## WORK REQUEST
Please return the lines below verbatim, beginning at the one that has "MOVIE (594, 2293)" and stopping after the one that has "Regolamento pediatrico per", and add no other lines.
+++ SOURCE MATERIAL +++
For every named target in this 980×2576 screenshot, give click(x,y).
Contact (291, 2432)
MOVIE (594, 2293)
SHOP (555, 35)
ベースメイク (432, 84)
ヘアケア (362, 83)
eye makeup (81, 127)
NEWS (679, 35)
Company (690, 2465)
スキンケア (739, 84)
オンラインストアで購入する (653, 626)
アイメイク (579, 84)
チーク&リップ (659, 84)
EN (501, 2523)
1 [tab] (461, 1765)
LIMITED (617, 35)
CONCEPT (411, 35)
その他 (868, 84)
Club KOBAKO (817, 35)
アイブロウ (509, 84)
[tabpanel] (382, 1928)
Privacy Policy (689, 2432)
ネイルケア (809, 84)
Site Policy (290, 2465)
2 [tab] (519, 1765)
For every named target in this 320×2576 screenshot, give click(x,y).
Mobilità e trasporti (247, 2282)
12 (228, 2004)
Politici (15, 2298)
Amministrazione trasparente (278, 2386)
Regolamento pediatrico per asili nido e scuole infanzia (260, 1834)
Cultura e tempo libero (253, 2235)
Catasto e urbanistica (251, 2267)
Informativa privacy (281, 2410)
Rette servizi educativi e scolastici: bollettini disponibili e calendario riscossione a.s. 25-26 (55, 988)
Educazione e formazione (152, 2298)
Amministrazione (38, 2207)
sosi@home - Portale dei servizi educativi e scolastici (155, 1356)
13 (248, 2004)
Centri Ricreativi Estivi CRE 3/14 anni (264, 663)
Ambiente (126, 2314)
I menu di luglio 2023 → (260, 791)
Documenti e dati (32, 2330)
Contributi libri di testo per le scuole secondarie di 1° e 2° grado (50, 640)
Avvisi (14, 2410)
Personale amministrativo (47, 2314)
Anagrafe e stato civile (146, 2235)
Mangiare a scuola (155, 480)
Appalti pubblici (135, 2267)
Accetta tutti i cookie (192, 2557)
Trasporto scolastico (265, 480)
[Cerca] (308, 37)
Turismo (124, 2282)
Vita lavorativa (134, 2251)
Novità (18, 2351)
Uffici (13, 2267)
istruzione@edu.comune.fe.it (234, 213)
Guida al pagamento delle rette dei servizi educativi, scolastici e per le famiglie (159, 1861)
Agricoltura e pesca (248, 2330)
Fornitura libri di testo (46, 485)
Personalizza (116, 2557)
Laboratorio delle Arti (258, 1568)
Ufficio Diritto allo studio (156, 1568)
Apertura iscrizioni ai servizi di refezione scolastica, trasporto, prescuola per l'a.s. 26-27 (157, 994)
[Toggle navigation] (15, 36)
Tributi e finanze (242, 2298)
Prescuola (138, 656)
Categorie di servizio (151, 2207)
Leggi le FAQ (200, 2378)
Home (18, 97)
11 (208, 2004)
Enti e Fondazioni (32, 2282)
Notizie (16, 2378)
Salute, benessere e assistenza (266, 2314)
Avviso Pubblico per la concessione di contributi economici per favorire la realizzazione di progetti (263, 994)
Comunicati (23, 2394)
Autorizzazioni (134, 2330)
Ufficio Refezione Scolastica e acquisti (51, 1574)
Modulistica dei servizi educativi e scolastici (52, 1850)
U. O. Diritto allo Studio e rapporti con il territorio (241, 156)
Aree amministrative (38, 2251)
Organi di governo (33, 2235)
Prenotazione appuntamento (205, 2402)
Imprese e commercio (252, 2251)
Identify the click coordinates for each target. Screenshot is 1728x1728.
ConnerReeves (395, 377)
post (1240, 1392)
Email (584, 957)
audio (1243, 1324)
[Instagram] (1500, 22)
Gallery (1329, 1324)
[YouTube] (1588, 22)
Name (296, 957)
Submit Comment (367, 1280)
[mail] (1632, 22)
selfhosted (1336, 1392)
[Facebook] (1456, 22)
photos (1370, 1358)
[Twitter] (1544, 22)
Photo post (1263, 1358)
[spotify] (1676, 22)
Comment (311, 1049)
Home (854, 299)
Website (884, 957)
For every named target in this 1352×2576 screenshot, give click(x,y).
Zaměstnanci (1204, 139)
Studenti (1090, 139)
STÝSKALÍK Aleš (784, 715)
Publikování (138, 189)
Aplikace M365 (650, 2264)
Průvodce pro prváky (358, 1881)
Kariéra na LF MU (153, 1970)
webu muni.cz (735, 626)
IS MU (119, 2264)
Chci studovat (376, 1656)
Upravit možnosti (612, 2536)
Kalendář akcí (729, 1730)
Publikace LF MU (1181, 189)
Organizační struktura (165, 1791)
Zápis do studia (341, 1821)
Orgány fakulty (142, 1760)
+++
## EXPECTED ANSWER
MOVIE (594, 2293)
SHOP (555, 35)
ベースメイク (432, 84)
ヘアケア (362, 83)
eye makeup (81, 127)
NEWS (679, 35)
Company (690, 2465)
スキンケア (739, 84)
オンラインストアで購入する (653, 626)
アイメイク (579, 84)
チーク&リップ (659, 84)
EN (501, 2523)
1 [tab] (461, 1765)
LIMITED (617, 35)
CONCEPT (411, 35)
その他 (868, 84)
Club KOBAKO (817, 35)
アイブロウ (509, 84)
[tabpanel] (382, 1928)
Privacy Policy (689, 2432)
ネイルケア (809, 84)
Site Policy (290, 2465)
2 [tab] (519, 1765)
For every named target in this 320×2576 screenshot, give click(x,y).
Mobilità e trasporti (247, 2282)
12 (228, 2004)
Politici (15, 2298)
Amministrazione trasparente (278, 2386)
Regolamento pediatrico per asili nido e scuole infanzia (260, 1834)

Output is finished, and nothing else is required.